(Collected data)
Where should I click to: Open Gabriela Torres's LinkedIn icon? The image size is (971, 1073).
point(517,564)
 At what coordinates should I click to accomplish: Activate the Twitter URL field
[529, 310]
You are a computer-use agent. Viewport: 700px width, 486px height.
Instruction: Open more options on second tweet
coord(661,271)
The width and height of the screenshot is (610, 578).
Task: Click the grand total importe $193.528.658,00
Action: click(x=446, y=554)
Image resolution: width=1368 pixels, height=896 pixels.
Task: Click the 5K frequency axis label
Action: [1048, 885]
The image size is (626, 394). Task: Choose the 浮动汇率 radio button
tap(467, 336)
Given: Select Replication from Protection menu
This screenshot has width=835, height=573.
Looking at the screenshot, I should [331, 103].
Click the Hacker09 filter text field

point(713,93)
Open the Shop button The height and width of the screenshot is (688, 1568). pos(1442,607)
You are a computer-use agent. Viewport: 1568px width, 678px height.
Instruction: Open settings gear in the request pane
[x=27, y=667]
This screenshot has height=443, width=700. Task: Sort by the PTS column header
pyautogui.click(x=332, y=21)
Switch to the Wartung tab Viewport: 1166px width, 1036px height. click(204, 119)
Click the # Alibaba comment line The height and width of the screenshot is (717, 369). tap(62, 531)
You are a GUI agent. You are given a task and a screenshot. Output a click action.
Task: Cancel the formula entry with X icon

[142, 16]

◆ **ABOUT THIS TASK**:
Print all of the entries exactly, leaving nothing out.

◆ **ANSWER BELOW**:
Where should I click to: Open Gabriela Torres's LinkedIn icon? The image size is (971, 1073).
point(517,564)
 At what coordinates should I click to accomplish: Activate the Twitter URL field
[529, 310]
You are a computer-use agent. Viewport: 700px width, 486px height.
Instruction: Open more options on second tweet
coord(661,271)
The width and height of the screenshot is (610, 578).
Task: Click the grand total importe $193.528.658,00
Action: click(x=446, y=554)
Image resolution: width=1368 pixels, height=896 pixels.
Task: Click the 5K frequency axis label
Action: [1048, 885]
The image size is (626, 394). Task: Choose the 浮动汇率 radio button
tap(467, 336)
Given: Select Replication from Protection menu
This screenshot has width=835, height=573.
Looking at the screenshot, I should [331, 103].
Click the Hacker09 filter text field

point(713,93)
Open the Shop button The height and width of the screenshot is (688, 1568). pos(1442,607)
You are a computer-use agent. Viewport: 1568px width, 678px height.
Instruction: Open settings gear in the request pane
[x=27, y=667]
This screenshot has height=443, width=700. Task: Sort by the PTS column header
pyautogui.click(x=332, y=21)
Switch to the Wartung tab Viewport: 1166px width, 1036px height. click(204, 119)
Click the # Alibaba comment line The height and width of the screenshot is (717, 369). tap(62, 531)
You are a GUI agent. You are given a task and a screenshot. Output a click action.
Task: Cancel the formula entry with X icon

[142, 16]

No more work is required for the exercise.